Se uno oggi fa un film sull’ambiente del muto girato con i procedimenti del muto, abbi pazienza, in qualche modo mi devi stupire con effetti speciali e colori ultravivaci. Mi rivelerai aspetti del cinema classico che smentiranno gli assunti di Thompson e Bordwell? Mi istruirai sul modo di rappresentazione istituzionale ipotizzato da Burch? Mi farai almeno vedere un po’ di figa? Niente di tutto questo. Che poi, non e’ neanche un film pensato come un muto, ma un film sonoro senza dialoghi e con qualche ammiccamento all’estetica del muto.

Dovremmo stare ad applaudire perche’ il film racconta “una bella storia d’amore” (sembra di sentire Irene Bignardi) e perche’ nell’ultima scena scopriamo che il protagonista parla malissimo inglese, quando risponde “Wiz plejar” al regista che gli chiede un’altra ripetizione.
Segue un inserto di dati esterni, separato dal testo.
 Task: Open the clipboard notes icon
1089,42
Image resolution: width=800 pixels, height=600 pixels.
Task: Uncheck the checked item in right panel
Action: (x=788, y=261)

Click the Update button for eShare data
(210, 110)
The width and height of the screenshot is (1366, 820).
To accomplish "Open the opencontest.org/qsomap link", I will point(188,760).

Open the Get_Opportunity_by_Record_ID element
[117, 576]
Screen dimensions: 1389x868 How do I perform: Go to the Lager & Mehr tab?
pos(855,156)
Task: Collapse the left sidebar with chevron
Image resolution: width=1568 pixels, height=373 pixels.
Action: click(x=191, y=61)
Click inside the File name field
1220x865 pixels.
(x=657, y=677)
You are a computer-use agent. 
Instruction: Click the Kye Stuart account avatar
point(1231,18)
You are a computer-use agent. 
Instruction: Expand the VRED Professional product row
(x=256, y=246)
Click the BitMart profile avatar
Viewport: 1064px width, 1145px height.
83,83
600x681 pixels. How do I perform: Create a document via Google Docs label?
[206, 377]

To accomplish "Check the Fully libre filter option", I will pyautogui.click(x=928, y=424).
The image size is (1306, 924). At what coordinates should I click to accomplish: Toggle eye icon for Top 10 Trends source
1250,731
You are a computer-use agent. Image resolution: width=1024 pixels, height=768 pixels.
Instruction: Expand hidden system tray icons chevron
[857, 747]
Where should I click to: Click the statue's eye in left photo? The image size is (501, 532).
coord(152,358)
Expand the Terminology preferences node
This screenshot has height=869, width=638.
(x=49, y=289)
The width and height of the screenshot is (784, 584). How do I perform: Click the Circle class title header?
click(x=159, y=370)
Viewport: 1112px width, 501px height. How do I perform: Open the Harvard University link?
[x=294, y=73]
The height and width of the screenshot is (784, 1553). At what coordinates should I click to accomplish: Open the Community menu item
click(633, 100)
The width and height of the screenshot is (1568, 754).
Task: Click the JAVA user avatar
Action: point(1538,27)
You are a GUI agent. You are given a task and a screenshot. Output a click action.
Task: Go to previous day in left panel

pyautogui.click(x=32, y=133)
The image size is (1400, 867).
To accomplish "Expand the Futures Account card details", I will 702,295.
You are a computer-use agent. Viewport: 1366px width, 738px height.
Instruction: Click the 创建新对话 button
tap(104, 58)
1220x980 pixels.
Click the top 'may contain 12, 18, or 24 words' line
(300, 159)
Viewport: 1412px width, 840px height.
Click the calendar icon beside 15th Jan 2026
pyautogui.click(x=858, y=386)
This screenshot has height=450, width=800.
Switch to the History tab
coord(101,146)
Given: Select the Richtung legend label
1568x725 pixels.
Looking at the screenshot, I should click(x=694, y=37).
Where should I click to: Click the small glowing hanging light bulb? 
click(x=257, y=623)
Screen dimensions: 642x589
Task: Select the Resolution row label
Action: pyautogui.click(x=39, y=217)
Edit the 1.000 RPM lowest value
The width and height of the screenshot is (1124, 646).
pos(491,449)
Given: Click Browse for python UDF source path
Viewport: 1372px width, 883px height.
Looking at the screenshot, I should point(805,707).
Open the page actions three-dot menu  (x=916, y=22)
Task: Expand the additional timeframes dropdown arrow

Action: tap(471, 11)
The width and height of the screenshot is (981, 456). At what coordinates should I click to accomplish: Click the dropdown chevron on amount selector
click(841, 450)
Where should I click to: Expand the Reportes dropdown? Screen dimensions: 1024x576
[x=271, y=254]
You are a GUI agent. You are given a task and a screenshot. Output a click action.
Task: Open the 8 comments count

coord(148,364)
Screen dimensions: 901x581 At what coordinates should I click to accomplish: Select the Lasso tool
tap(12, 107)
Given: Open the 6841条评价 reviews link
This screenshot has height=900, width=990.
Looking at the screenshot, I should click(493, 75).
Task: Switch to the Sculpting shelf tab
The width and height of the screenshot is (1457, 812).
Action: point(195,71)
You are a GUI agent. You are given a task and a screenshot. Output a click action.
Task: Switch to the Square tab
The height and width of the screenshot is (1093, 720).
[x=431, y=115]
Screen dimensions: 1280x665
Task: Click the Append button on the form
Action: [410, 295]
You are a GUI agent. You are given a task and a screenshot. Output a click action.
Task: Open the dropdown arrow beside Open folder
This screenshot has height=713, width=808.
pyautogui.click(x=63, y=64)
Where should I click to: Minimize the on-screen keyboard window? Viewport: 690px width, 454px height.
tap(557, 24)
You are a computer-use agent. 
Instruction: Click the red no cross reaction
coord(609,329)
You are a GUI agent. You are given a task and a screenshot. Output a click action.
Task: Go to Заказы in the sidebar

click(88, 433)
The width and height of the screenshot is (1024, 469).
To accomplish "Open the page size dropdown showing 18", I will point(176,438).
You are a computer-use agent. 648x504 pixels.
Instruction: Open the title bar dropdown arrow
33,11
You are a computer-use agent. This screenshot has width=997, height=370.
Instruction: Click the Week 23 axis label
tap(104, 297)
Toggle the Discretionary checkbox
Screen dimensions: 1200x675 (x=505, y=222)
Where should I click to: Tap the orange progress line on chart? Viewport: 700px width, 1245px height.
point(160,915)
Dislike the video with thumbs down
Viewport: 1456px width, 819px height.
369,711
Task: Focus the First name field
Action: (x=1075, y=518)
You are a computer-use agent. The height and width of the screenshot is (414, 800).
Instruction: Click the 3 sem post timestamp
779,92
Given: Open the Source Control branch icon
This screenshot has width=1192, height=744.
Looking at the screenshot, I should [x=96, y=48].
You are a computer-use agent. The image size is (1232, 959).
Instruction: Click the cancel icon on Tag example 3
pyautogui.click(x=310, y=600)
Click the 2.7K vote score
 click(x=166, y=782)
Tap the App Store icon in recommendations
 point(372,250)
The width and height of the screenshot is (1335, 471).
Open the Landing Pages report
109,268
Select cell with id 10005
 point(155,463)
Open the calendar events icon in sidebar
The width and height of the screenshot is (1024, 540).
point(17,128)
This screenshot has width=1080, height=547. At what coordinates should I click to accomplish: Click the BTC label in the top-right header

Caaaaaaaaaaaaazzzo che trovatina. Ah beh, allora ‘sto Oscare te lo sei proprio meritato, Michel. Esticazzi. La cosa che fa piu’ incazzare e’ che di sicuro Hazanavicius lo sa che gia’ negli anni 30 c’erano rudimentali forme di doppiaggio, ma se ne e’ battuto i coglioni: quella cazza di trovatina gli piaceva troppo.

Almeno, come dice Ghino, c’era il cagnolino che era uno spettacolo. Pero’, anche li’, non si era detto che usare il cane e’ fatto solo per scopi melodrammatico-ricattatori? Senza andare a Umberto D., quando tutti rompevano il cazzo a Elsa Morante perche’ non sapeva scrivere per le masse, alla fine lei si era frantumata cosi’ tanto i coglioni che, a mo’ di sfida, scrisse La storia, pigiandoci dentro tutti i luoghi comuni della letteratura popolare, tanto che Pasolini, non capendo un cazzo come sempre, la accuso’ di aver scritto un romanzo ridicolo e consolatorio, mentre La storia e’ solo una enorme presa per il culo da leggere col filtro dell’ironia, come ha detto Agamben.

La differenza tra la Morante e Hazanavicius? Lei almeno aveva scritto L’isola di Arturo, quindi poteva permettersi quel cazzo che voleva.